Ich trainiere bis zu sechs Mal die Woche, dennoch ist es abhängig, wie und wann meine Tuniere stattfinden. Ich richte mich immer nach einem Tag, an dem ich eine kleine Pause einlege bzw. kein Golf spiele. Abwechslung und Regeneration sind für mich das A und O.“
Aktuell bist du ja auf Sylt und machst einen Bundesfreiwilligendienst. Was machst Du genau?
Ich bin Schuttin – also eine Freiwillige der Wattenmeer-Schutzstation Hörnum. Ich fand die einmalige Naturlandschaft des Wattenmeers schon immer faszinierend und durch mein Golfspiel, das immer im Freien, egal bei welchem Wetter, stattfindet, war dieser Dienst für mich ideal. Durch meine Höreinschränkung und das geschulte Hören mit dem CI bin ich grundsätzlich sehr diszipliniert, aber auch der gelernte Umgang mit Stresssituationen im Leistungssport tragen dazu bei, dass ich sehr gute Voraussetzungen für die Ausübung dieser vielfältigen und auch anspruchsvollen Stelle mitbringe.
Wie sieht es im Anschluss aus?
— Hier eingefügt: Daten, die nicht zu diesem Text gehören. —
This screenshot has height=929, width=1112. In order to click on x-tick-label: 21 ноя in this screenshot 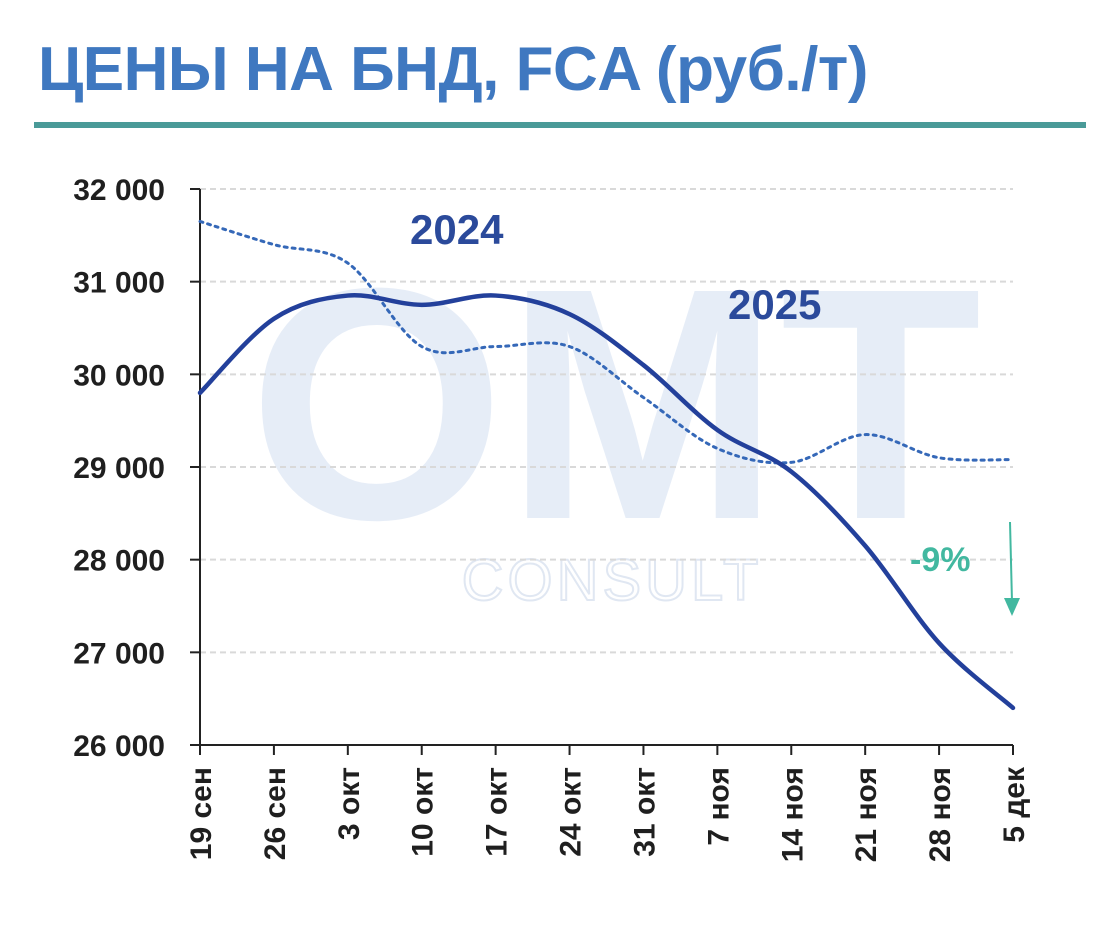, I will do `click(866, 814)`.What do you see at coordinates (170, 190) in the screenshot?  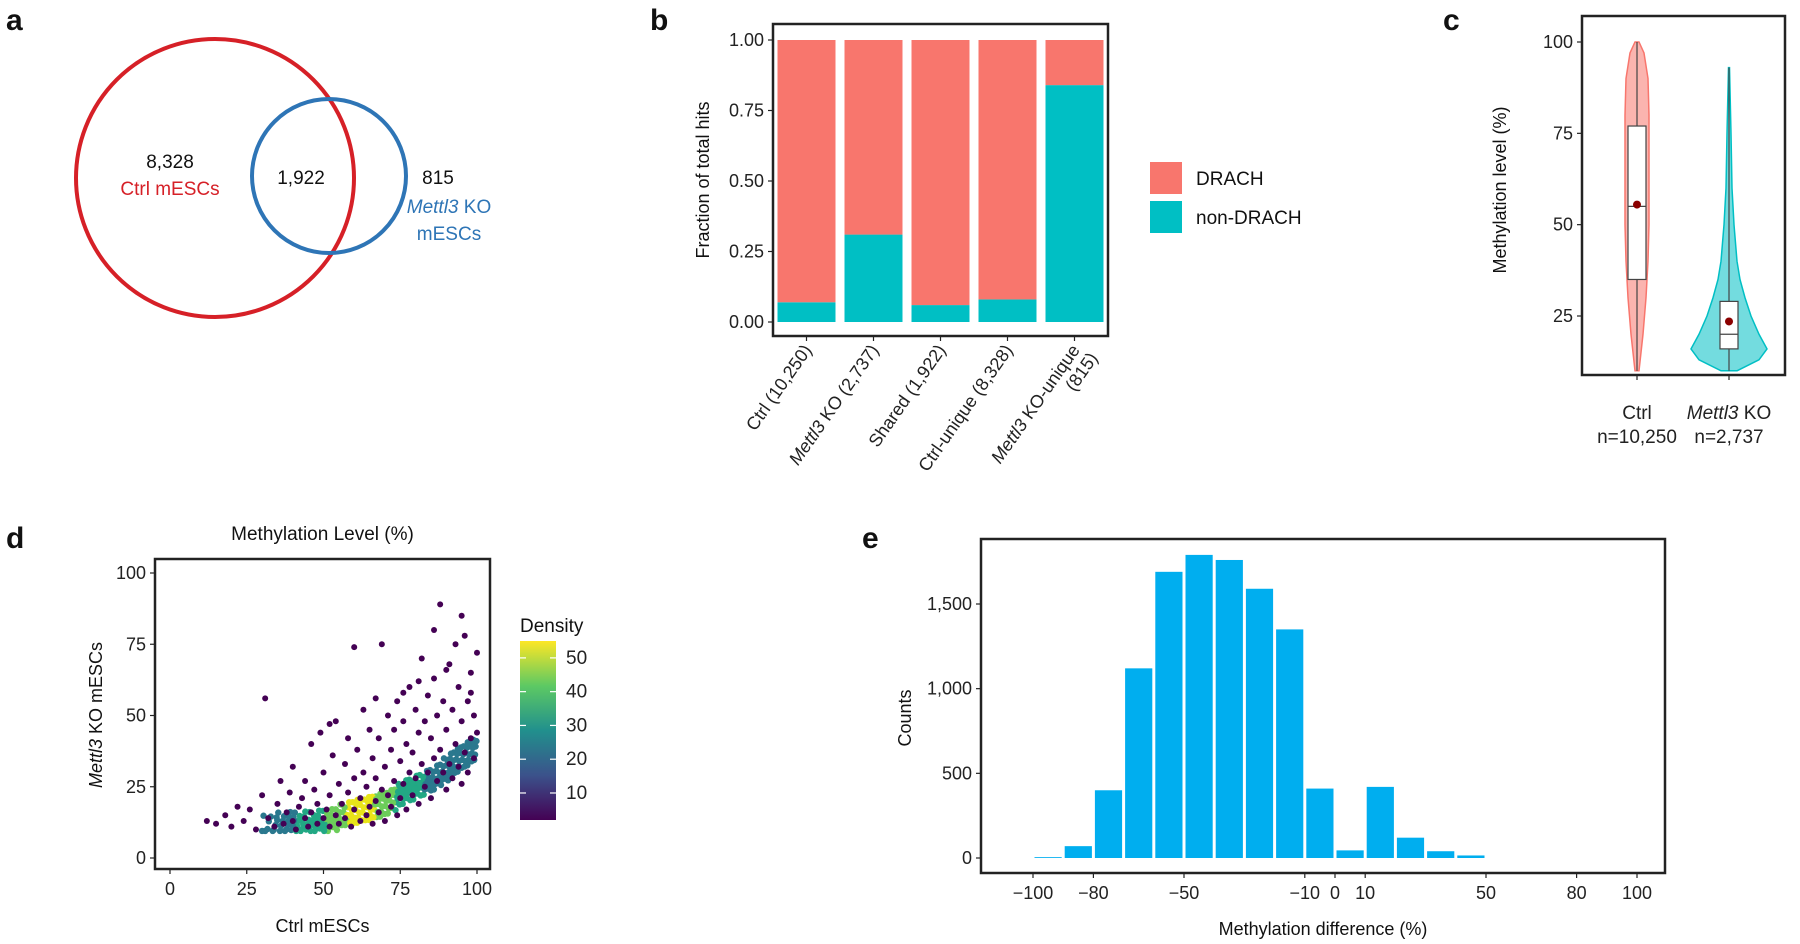 I see `venn-ctrl-label: Ctrl mESCs` at bounding box center [170, 190].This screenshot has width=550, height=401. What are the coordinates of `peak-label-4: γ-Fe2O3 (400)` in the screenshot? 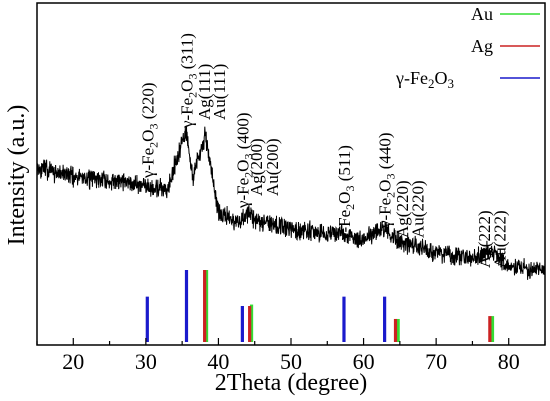 It's located at (244, 160).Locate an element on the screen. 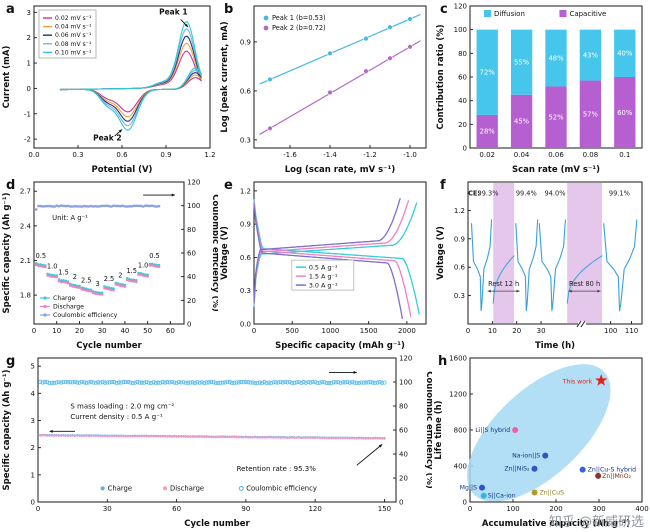  svg-text: Mg||S is located at coordinates (468, 488).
Was sind Deine Pläne?
Mein ursprünglicher Traum war es, Medizin zu studieren. Das hat sich aber geändert. Derzeit denke ich darüber nach, Architektur mit Spezialisierung auf Innenarchitektur zu studieren. Dank meiner Cochlea-Implantate stehen die Chancen gut, dass ich mir diesen Traum erfüllen kann. Umso dankbarer bin ich für die innovative Technologie, die mir das nun ermöglicht.